Le 21 juillet dernier, alors qu’ils rentrent d’une mission déjà éprouvante, les militaires du Peloton de gendarmerie de haute montagne (PGHM) de Chamonix sont sollicités pour aller secourir deux alpinistes en difficulté sur le mont Blanc de Courmayeur. Après cinq jours passés en montagne, l’un d’eux a chuté. Depuis, il n’avance plus et délire. Or, l’orage approche, et si les militaires n’interviennent pas très vite, la nuit risque d’être fatale pour les deux aventuriers. Malgré des conditions difficiles, les gendarmes se projettent sur les lieux pour les secourir. Fred, gendarme du PGHM, revient sur ce sauvetage miraculeux.

L’analyse de la situation

« En ce début d'après-midi, alors que nous faisons sécher le matériel et les vêtements utilisés lors de la mission de la matinée, les éléments d’alerte pour le mont Blanc de Courmayeur se précisent. Stéphane, le commandant du PGHM, arrive à la « drop zone » et nous fait un point de situation. Le bureau, lieu où les alertes sont reçues et régulées, estime qu’un engagement terrestre est justifié, mais, compte tenu de notre mission du matin et du risque orageux avéré, Stéphane souhaite avoir notre ressenti de terrain.

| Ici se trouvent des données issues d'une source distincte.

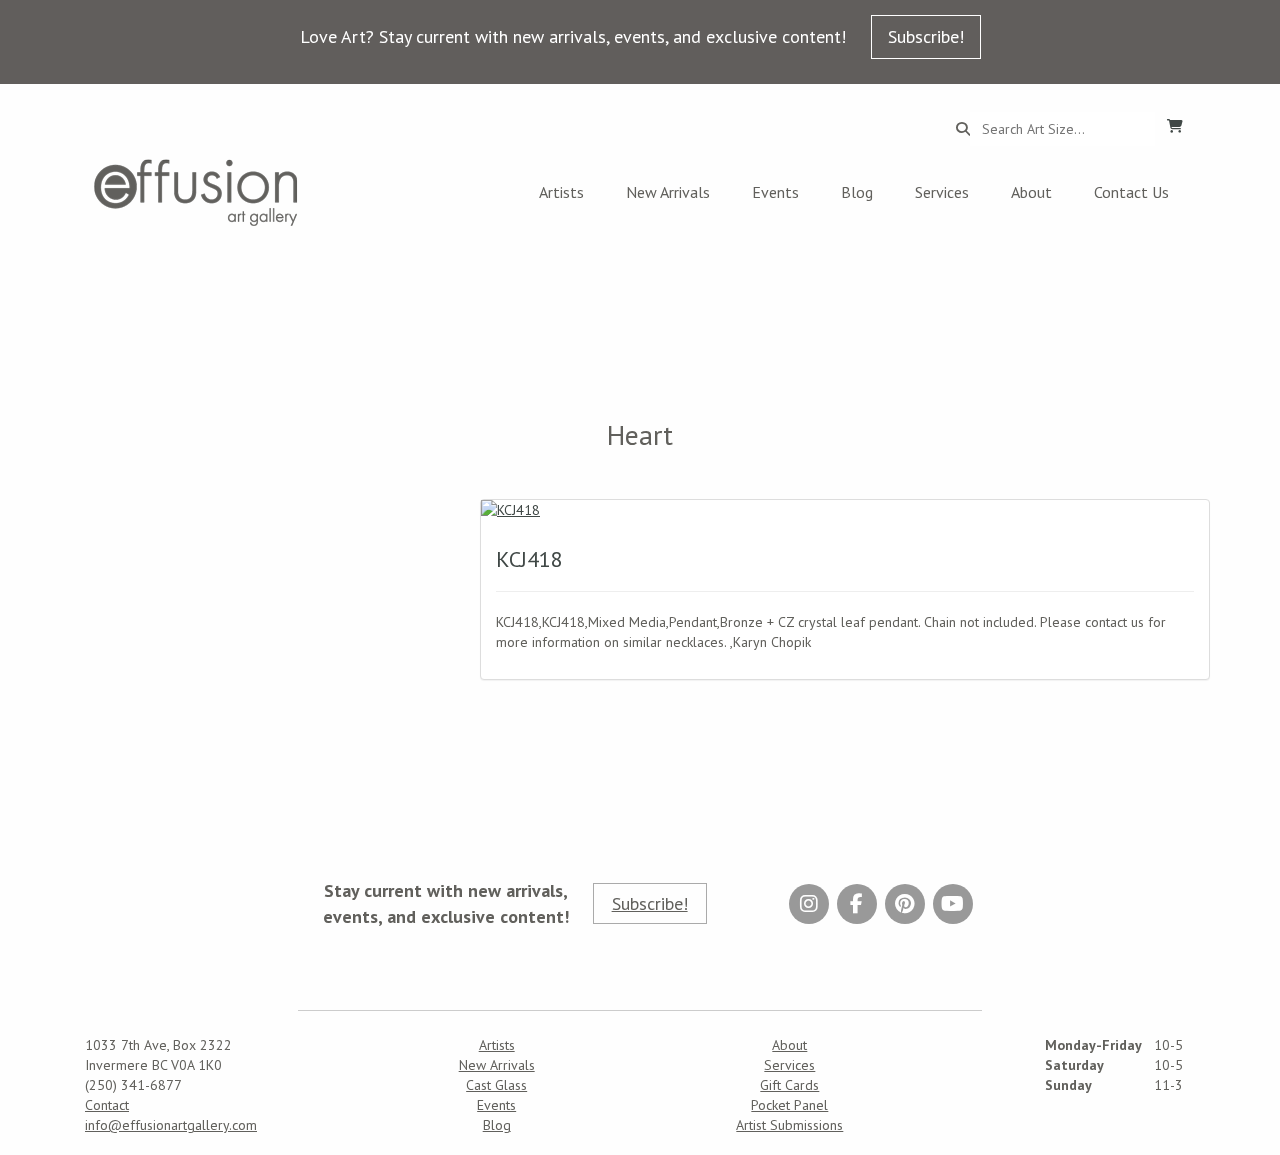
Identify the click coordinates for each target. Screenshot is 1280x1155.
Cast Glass (496, 1085)
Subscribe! (926, 36)
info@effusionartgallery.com (171, 1125)
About (1031, 192)
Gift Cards (789, 1085)
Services (942, 192)
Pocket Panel (789, 1105)
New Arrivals (668, 192)
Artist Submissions (789, 1125)
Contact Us (1131, 192)
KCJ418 (529, 559)
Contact (107, 1105)
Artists (561, 192)
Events (775, 192)
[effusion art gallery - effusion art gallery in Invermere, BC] (196, 192)
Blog (857, 192)
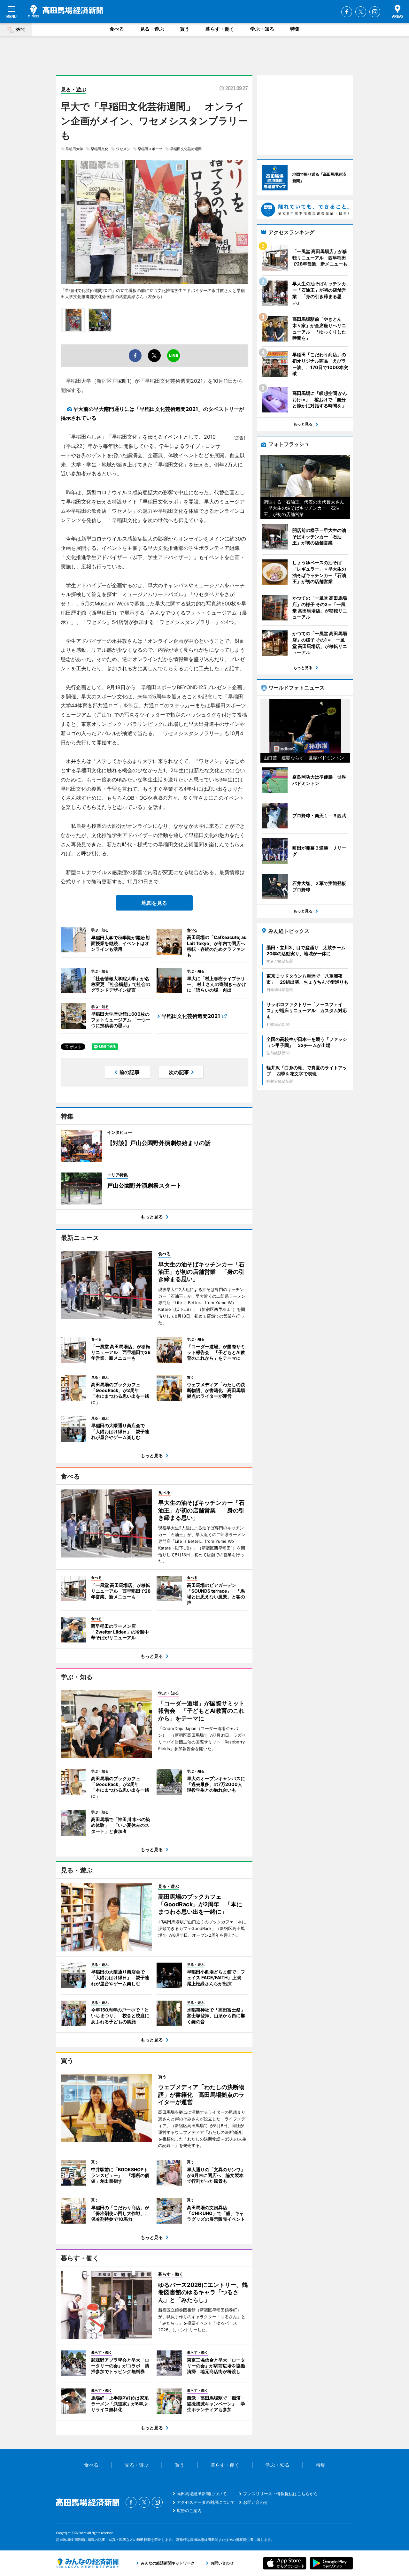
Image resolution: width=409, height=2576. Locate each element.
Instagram (374, 11)
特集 (295, 29)
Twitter (360, 11)
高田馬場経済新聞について (202, 2493)
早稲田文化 (99, 149)
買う (184, 29)
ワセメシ (123, 149)
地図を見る (154, 903)
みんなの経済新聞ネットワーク (87, 2563)
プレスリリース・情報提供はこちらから (280, 2493)
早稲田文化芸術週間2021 (191, 1016)
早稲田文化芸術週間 (186, 149)
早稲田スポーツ (150, 149)
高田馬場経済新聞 (65, 11)
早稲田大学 (74, 149)
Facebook (346, 11)
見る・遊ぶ (152, 29)
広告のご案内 (189, 2510)
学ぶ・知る (262, 29)
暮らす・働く (219, 29)
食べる (117, 29)
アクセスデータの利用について (206, 2502)
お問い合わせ (255, 2502)
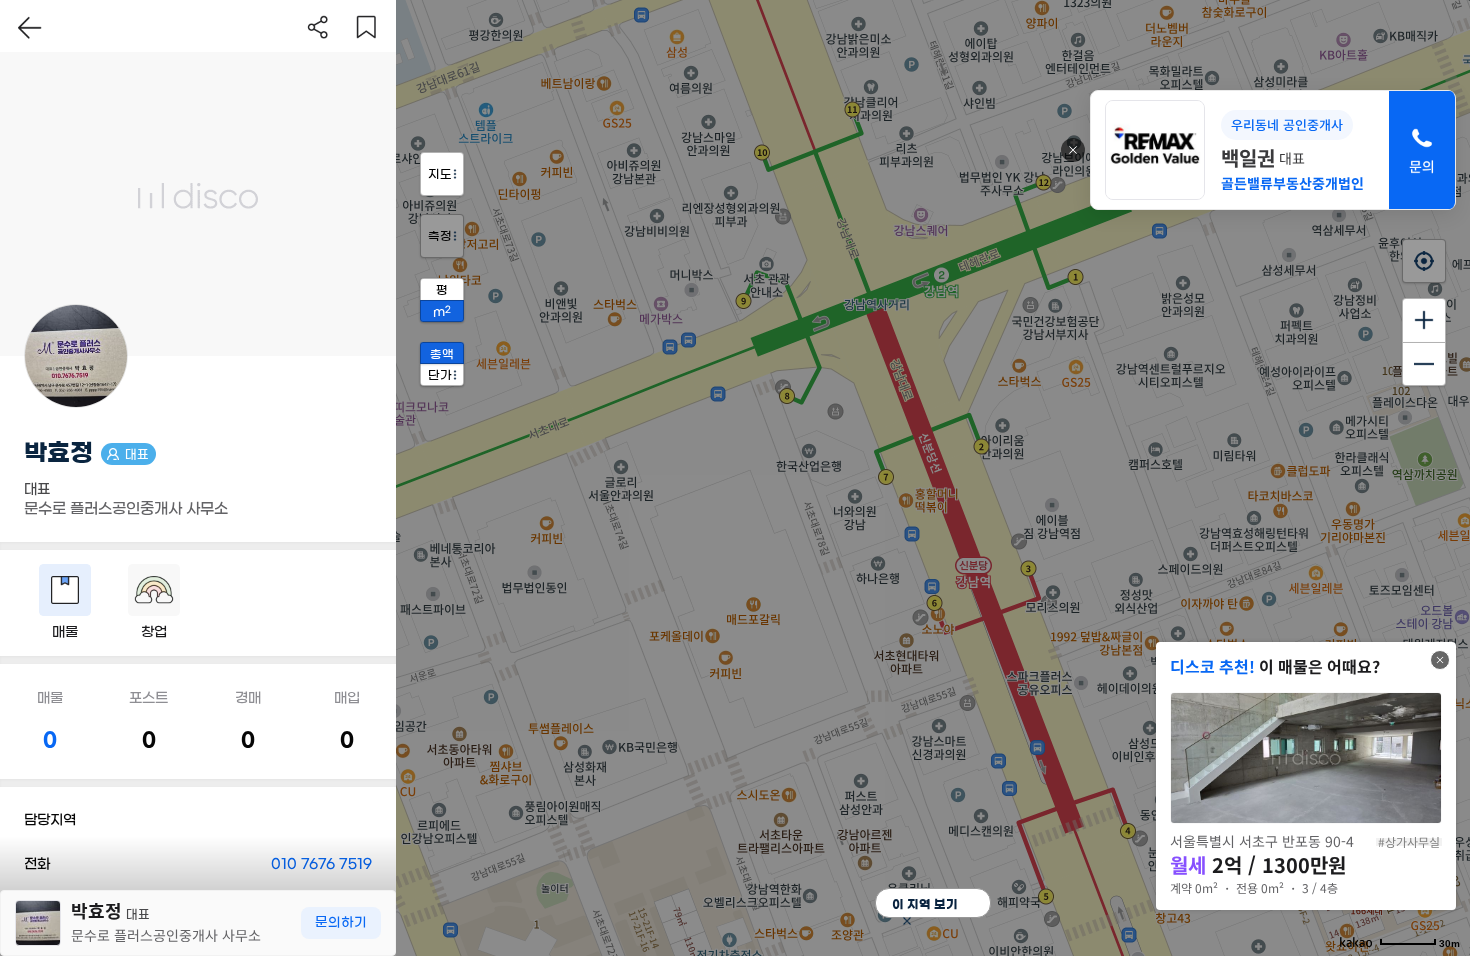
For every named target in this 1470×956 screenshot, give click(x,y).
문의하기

Nous discutons de la situation et de la pertinence de l’engagement. Personnellement, je ne crois pas à la récupération de l’alpiniste inconscient. Il me semble que cet avis est partagé par la plupart d’entre nous. Je prends la parole pour résumer l’opinion générale. Il nous paraît justifié d’aller chercher le mieux portant, qui ne pourra sûrement pas prendre seul la décision d’abandonner son compagnon de cordée. Pourtant, s’il ne le fait pas, il risque lui aussi de mourir. En revanche, il faut être lucide et honnête avec les requérants et nous-mêmes sur notre incapacité à ramener un inconscient depuis le mont Blanc de Courmayeur. Il est donc clair et établi que, si le bilan se confirme, nous serons contraints de le laisser sur place. Cette décision est terrible, mais fondamentale, puisqu’elle définit précisément notre stratégie, rendant réalisable la mission et compatible avec le créneau météo imparti, les orages étant annoncés pour 21 h 30. Cette phase de réflexion est très importante car, si nous devons effectivement laisser l’inconscient au sommet, nous en aurons parlé avant sur la base d’arguments posés. En définissant la mission correctement et précisément, on sait quelle stratégie adopter et quel matériel emporter.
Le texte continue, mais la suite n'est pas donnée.